Security
Vulnerability Scanning
Automatically probes systems for known security weaknesses — unpatched software, misconfigurations, default credentials — and reports them prioritized for remediation.
A vulnerability scanner connects to your network (or runs as an agent on devices), probes each system it discovers, and compares findings against a database of known vulnerabilities (CVEs) and common misconfigurations. The output is a prioritized list of what needs to be fixed.
Internal vs external scanning
Internal scanning — from inside the network, authenticated. Sees everything: unpatched OS and applications, missing security configurations, weak credentials, open internal services. This is the most comprehensive view of your attack surface.

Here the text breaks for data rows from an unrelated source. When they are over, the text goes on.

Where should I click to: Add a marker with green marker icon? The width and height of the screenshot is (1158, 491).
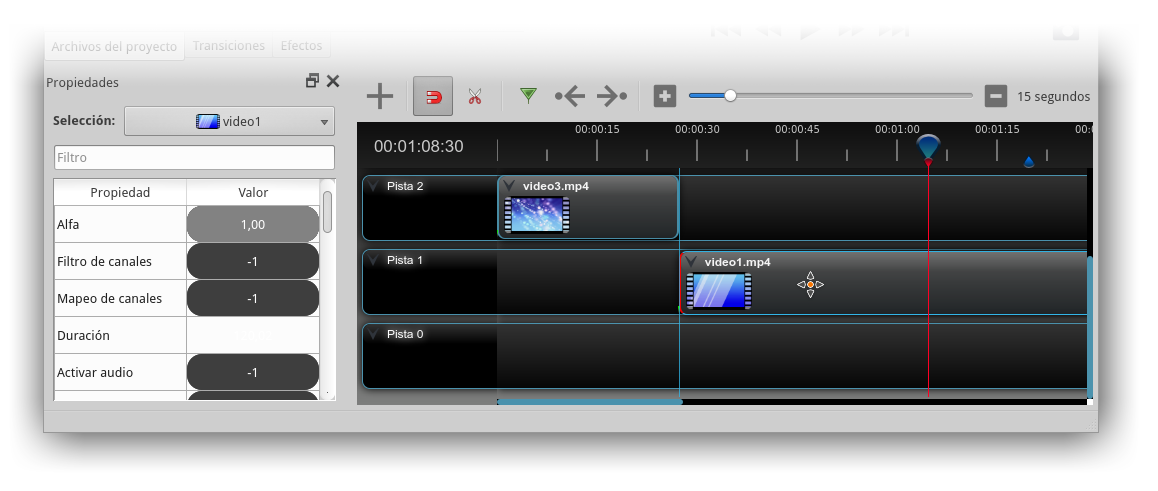coord(528,96)
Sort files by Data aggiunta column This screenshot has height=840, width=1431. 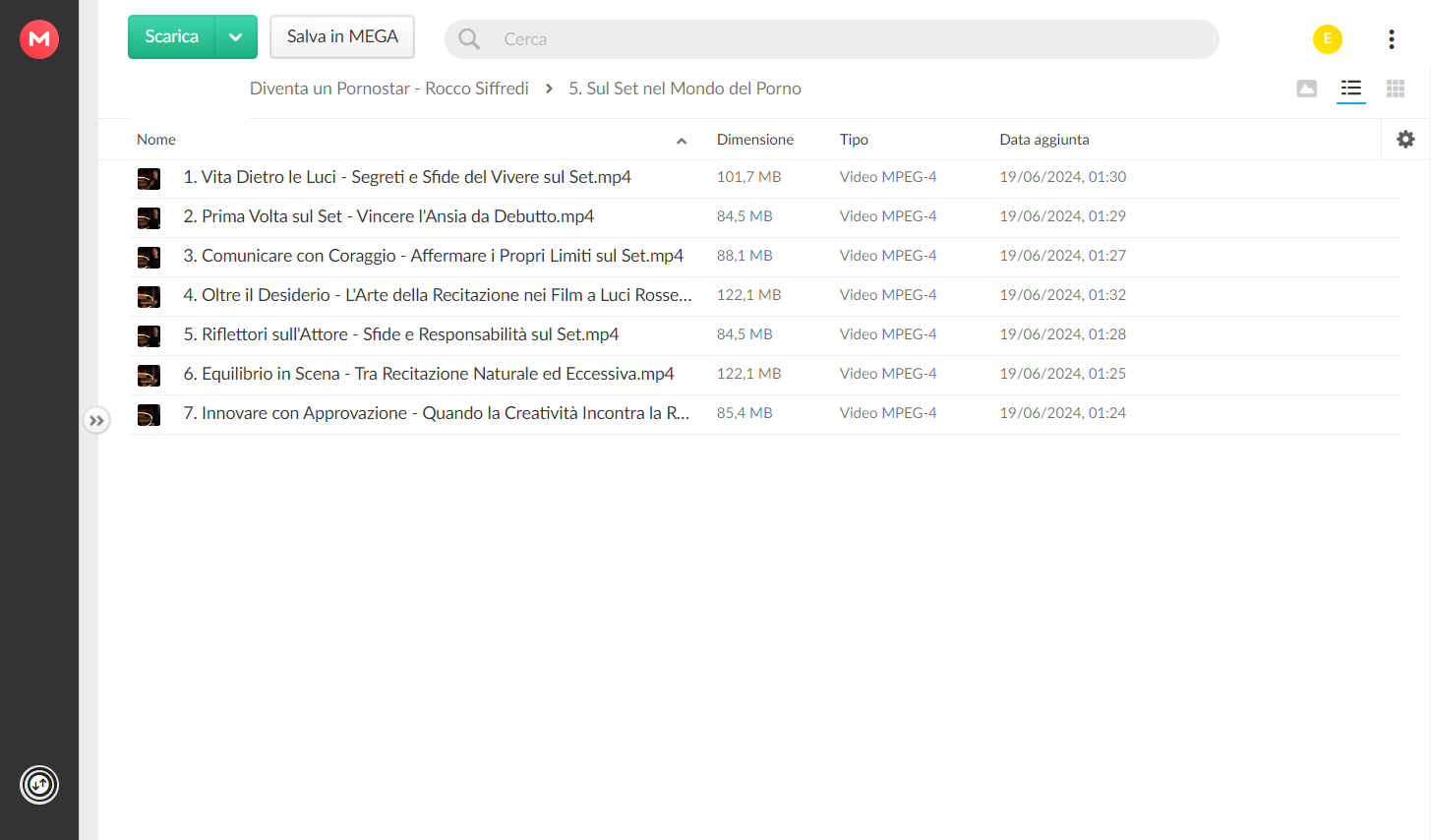[x=1044, y=140]
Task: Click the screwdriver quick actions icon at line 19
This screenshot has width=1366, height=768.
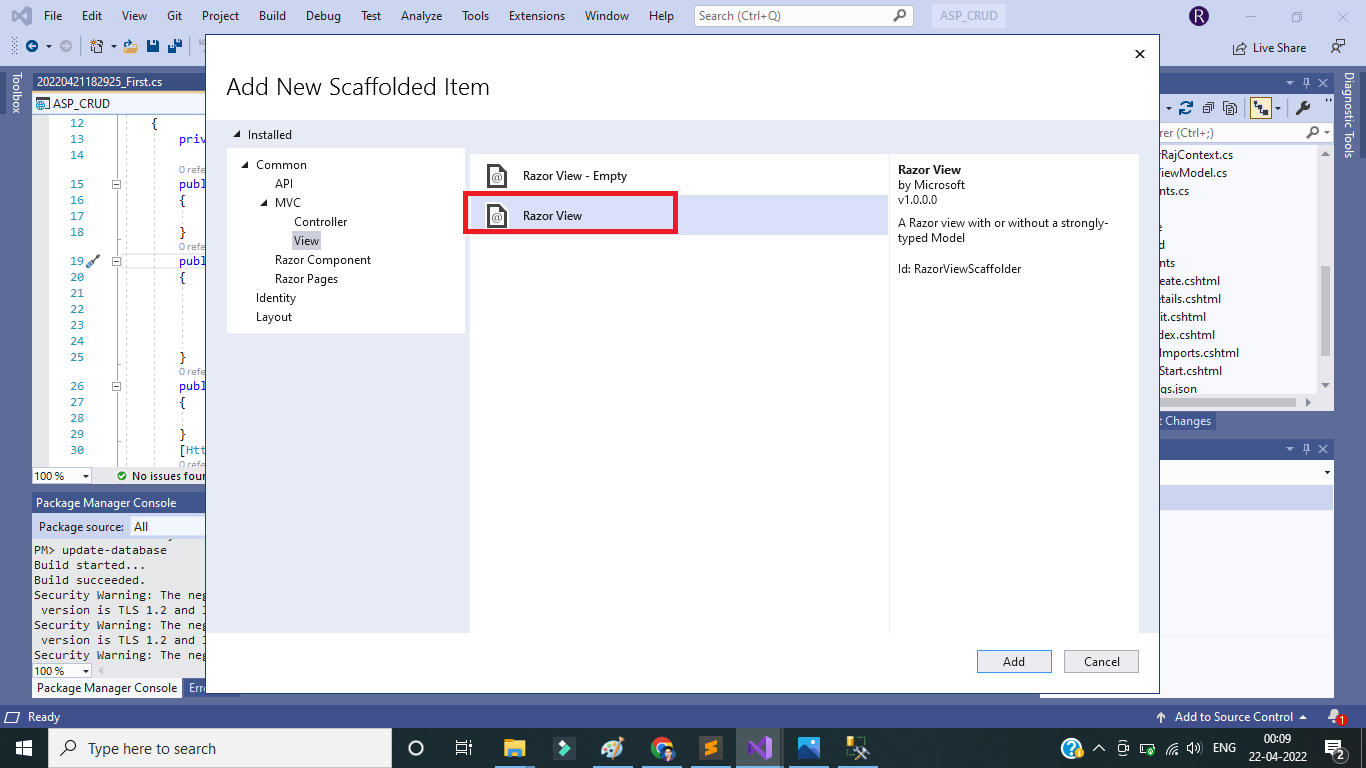Action: [93, 261]

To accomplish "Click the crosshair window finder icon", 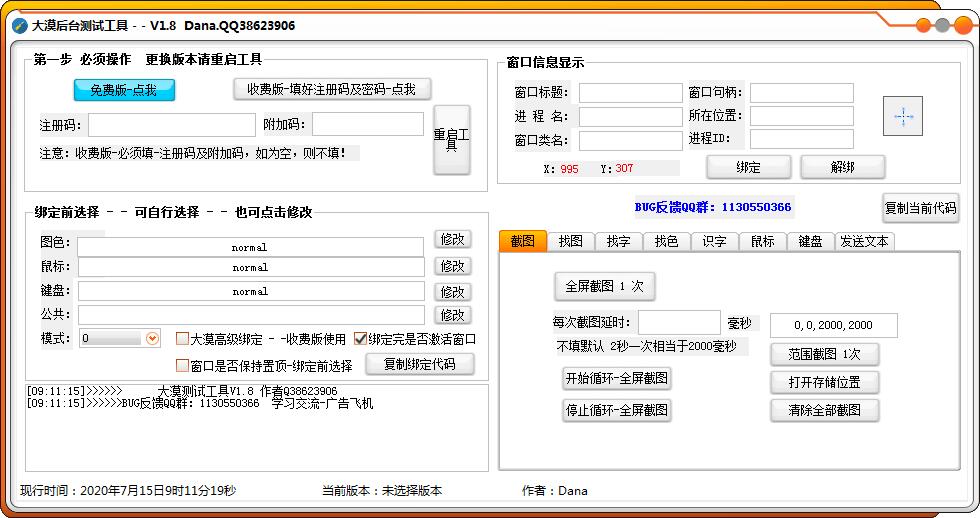I will pos(903,116).
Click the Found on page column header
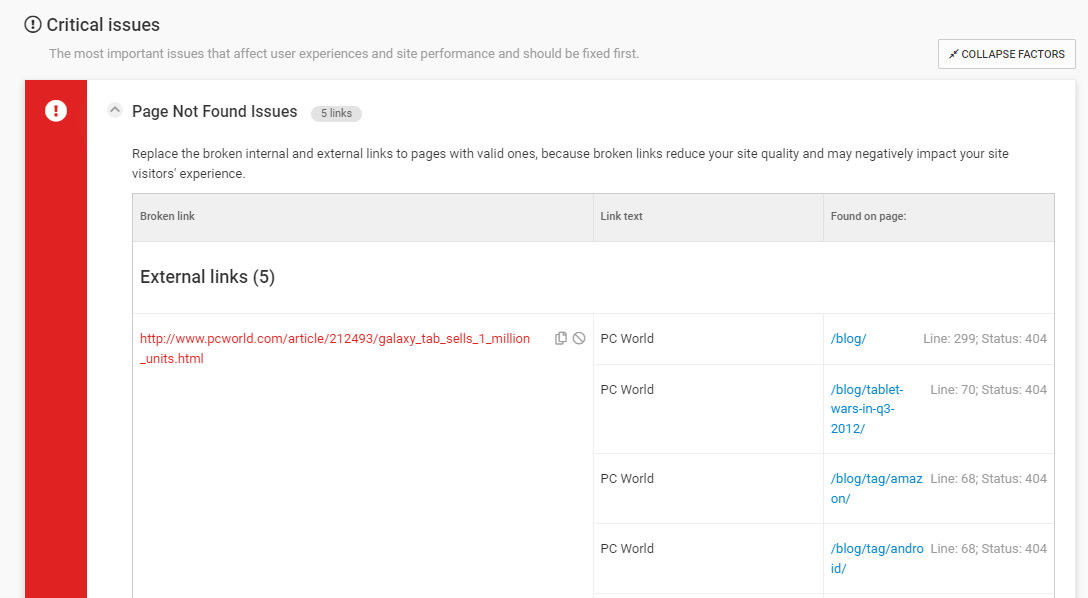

External scanning — from outside the network, unauthenticated. Sees exactly what an attacker on the internet would see: open ports, exposed services, certificates, web application vulnerabilities. Essential for any organization with internet-facing infrastructure.
Scanning frequency
Vulnerabilities are disclosed continuously. A quarterly scan tells you your posture once a quarter. Continuous scanning (or at minimum monthly) gives you a much more current picture. Most compliance frameworks require regular scanning — PCI-DSS mandates quarterly external scans and scanning after significant infrastructure changes.
Common tools: Tenable Nessus/Tenable.io, Qualys, Rapid7 InsightVM. Most have agent-based options for continuous monitoring.
Scanning finds what exists. Fixing it is a separate — and often harder — process. A vulnerability management program that includes prioritization, remediation tracking, and exception handling is the difference between scanning as a checkbox and scanning as an actual security control.